#### [YOUR GOAL]
Going through the data below, please show each line containing the string "Select".

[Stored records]
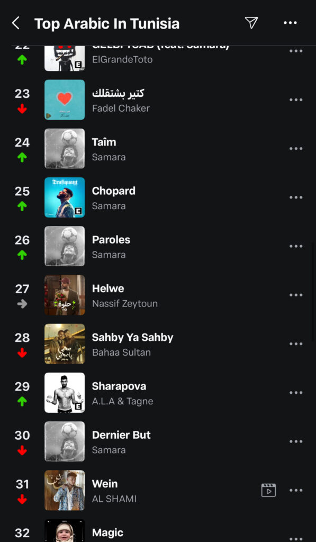Play Helwe by Nassif Zeytoun
Screen dimensions: 316x542
pos(158,295)
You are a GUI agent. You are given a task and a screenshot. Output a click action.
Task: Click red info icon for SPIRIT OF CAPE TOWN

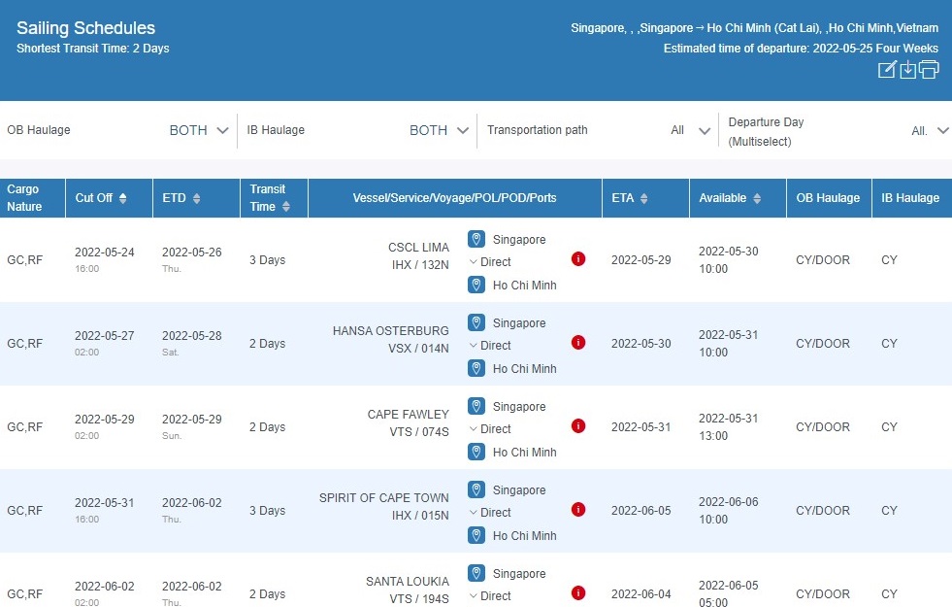(578, 510)
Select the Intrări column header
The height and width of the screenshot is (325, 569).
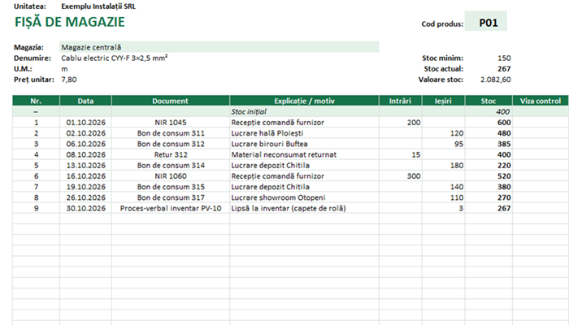400,101
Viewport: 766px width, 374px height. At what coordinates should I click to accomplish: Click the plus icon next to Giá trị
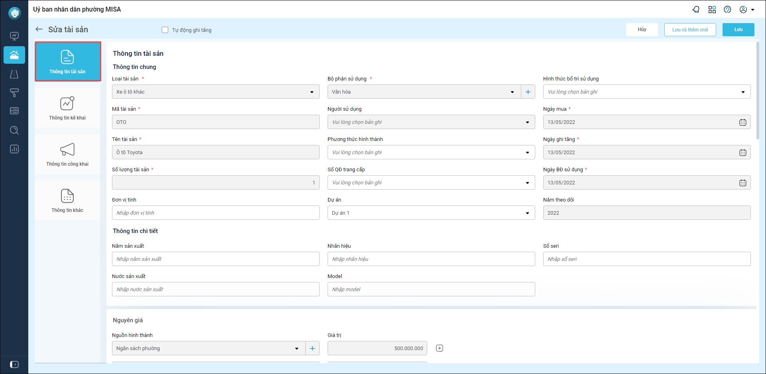pyautogui.click(x=440, y=348)

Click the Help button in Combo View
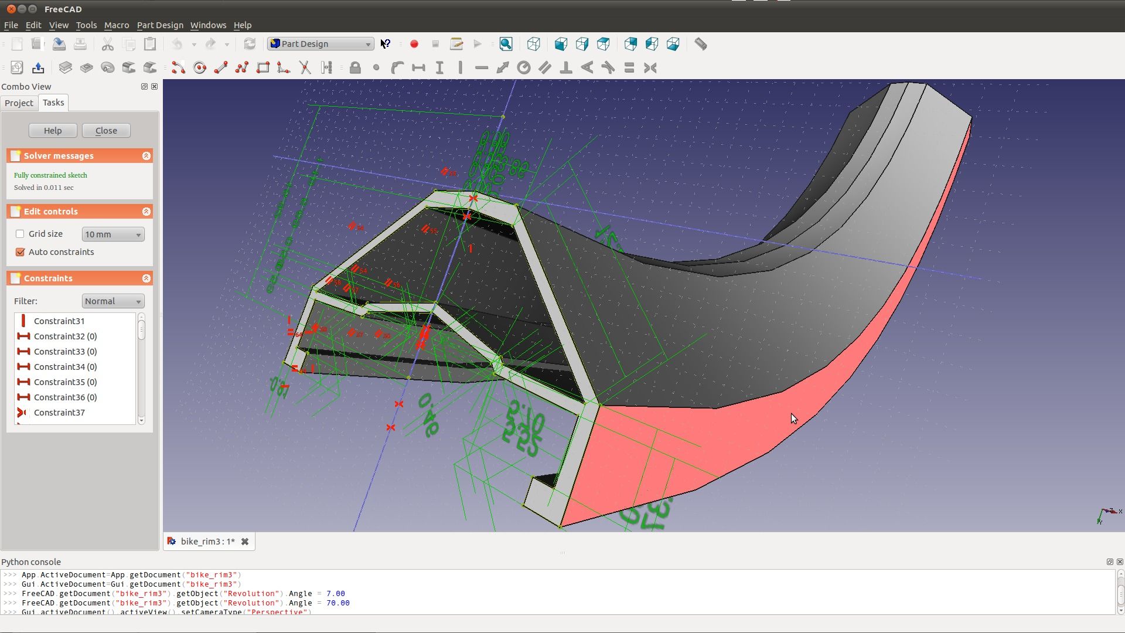(53, 130)
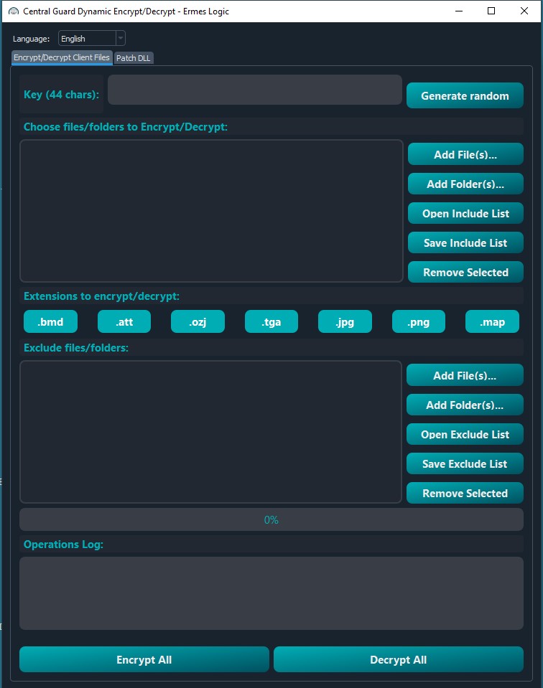Click Add Folder(s) for the include list
Viewport: 543px width, 688px height.
click(x=465, y=184)
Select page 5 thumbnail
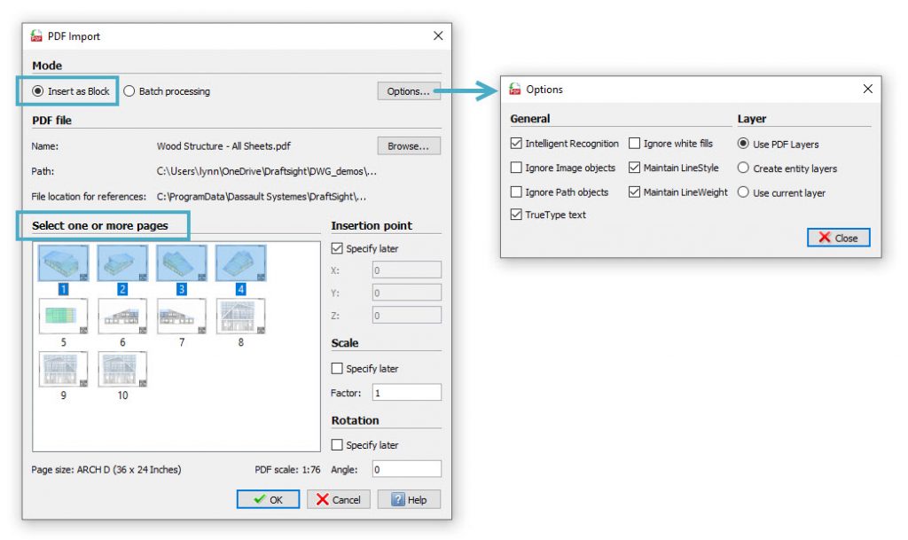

#### [SOLUTION TO THIS PROBLEM]
Select the Intrări column header
Select page 5 thumbnail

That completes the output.